> [AVAILABLE DATA]

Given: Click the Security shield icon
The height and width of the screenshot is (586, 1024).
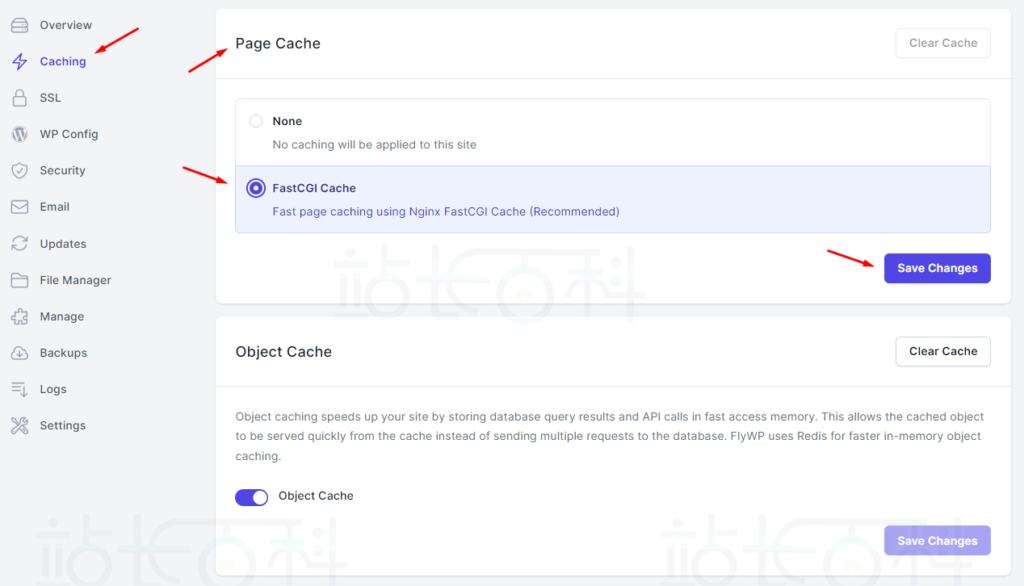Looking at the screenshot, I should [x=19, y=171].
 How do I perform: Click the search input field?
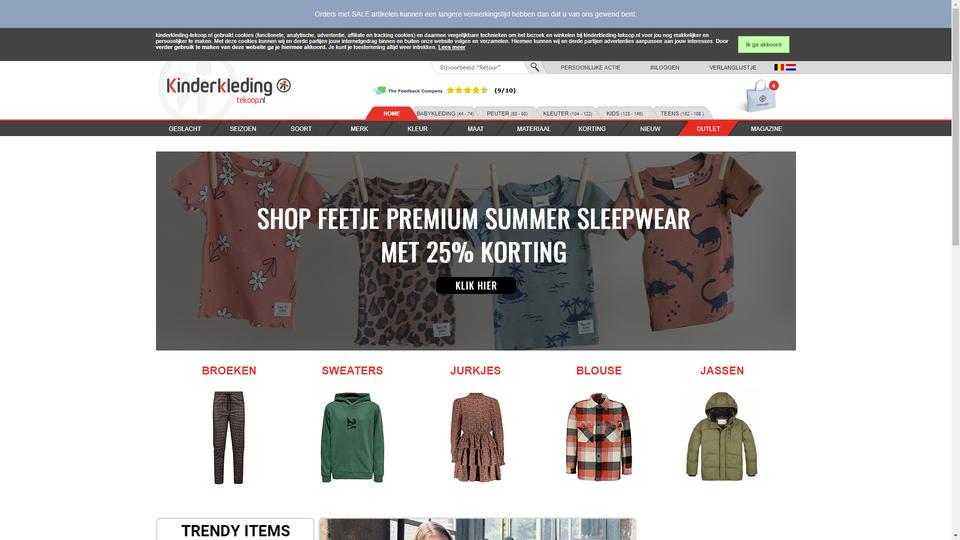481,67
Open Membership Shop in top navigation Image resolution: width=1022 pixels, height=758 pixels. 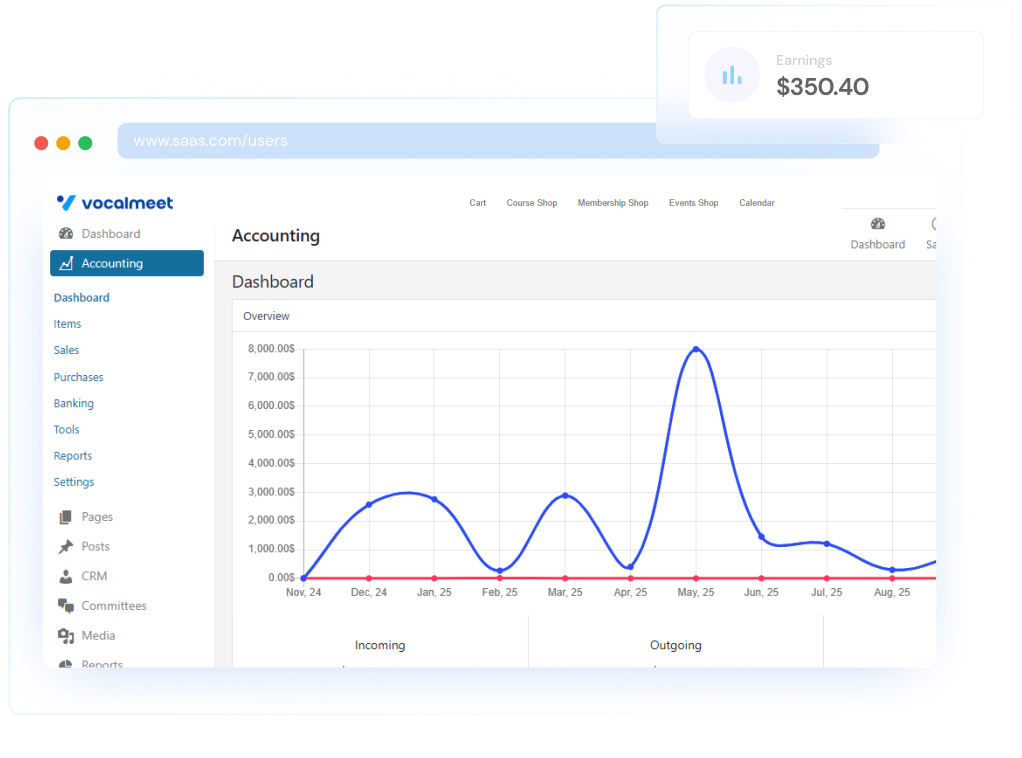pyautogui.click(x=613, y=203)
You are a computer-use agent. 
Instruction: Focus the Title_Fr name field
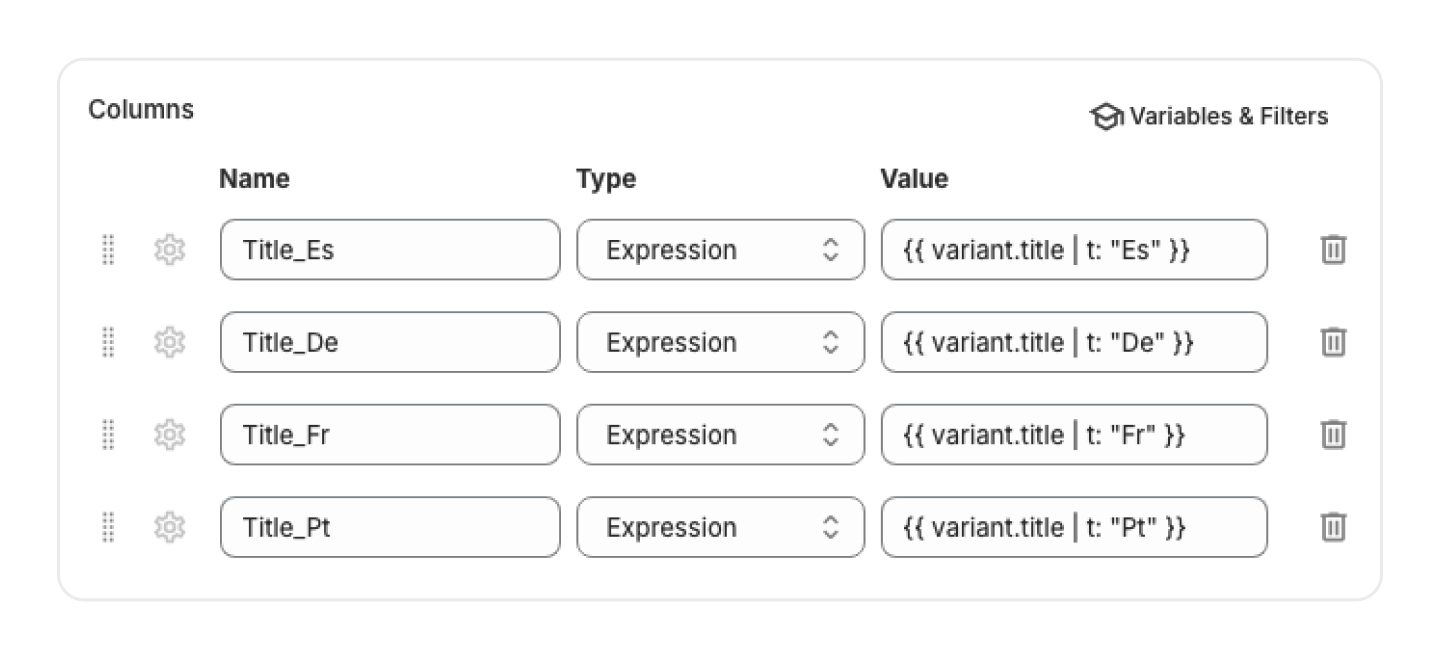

> [WHAT IS EXPECTED] Return nothing except the lines from the line with "You are a computer-use agent." through the last line of the records above, copied exactly and without pictures.

> [TASK SOLUTION]
You are a computer-use agent. 
Instruction: Focus the Title_Fr name field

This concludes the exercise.